Writing may be a solitary occupation, but the launch of a new book is anything but – especially for a lesser known author promoting her first paperback.
Danielle Graham has published a number of youth novels online, but All We Left Behind was the Steveston author’s first historical novel published by the renowned publishing house HarperCollins.
As part of the launch, in-person book signings, school visits and library readings were lined up to take place around the Lower Mainland and on the Island to coincide with Tuesday’s release.
And then came COVID-19.
“The timing of the release landing during a pandemic is both unfortunate and serendipitous at the same time,” said Graham, whose day job is that of a family therapist.
The book will still go on sale as scheduled and she’s happy to know it will still be sold at Costco for the months of May and June, but all the promotional gigs, which account for a large part of an author’s income, have been axed.
But artists are nothing if not creative and Aldcorn has been inspired by the ways in which artists and authors are finding ways to share their content through live streams, one-person concerts from their homes, drive-by window-art galleries or online story times.

****************

**YOUR OBJECTIVE:** Repeat the part of the book-launch article starting at "And then came" and ending at "have been axed.". The lines after this point come from a separate source.

****************

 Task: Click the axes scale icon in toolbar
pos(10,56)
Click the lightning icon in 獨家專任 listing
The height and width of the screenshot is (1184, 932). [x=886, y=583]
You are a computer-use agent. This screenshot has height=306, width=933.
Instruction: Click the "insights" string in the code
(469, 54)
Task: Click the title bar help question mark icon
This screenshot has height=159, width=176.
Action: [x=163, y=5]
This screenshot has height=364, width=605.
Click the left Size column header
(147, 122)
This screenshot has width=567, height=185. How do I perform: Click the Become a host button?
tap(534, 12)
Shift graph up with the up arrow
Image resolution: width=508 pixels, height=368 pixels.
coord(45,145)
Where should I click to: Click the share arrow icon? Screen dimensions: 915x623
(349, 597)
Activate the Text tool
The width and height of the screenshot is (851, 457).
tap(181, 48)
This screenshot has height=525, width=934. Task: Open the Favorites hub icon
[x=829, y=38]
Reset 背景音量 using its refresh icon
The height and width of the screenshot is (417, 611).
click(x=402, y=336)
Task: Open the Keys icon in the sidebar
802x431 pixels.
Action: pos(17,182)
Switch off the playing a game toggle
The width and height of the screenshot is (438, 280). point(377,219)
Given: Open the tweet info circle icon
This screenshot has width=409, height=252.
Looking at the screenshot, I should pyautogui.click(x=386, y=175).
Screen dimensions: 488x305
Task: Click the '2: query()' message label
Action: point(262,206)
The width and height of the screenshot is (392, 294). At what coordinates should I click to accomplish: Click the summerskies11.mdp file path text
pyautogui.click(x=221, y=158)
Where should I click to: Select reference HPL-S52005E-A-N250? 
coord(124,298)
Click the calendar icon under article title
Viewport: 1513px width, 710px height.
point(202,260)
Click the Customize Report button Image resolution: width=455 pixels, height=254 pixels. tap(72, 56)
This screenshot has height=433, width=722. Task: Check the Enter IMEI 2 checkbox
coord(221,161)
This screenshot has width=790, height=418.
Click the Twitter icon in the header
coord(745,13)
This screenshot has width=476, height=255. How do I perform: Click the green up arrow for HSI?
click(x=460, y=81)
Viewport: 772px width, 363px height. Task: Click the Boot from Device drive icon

****************

**RESPONSE AREA:**
And then came COVID-19.
“The timing of the release landing during a pandemic is both unfortunate and serendipitous at the same time,” said Graham, whose day job is that of a family therapist.
The book will still go on sale as scheduled and she’s happy to know it will still be sold at Costco for the months of May and June, but all the promotional gigs, which account for a large part of an author’s income, have been axed.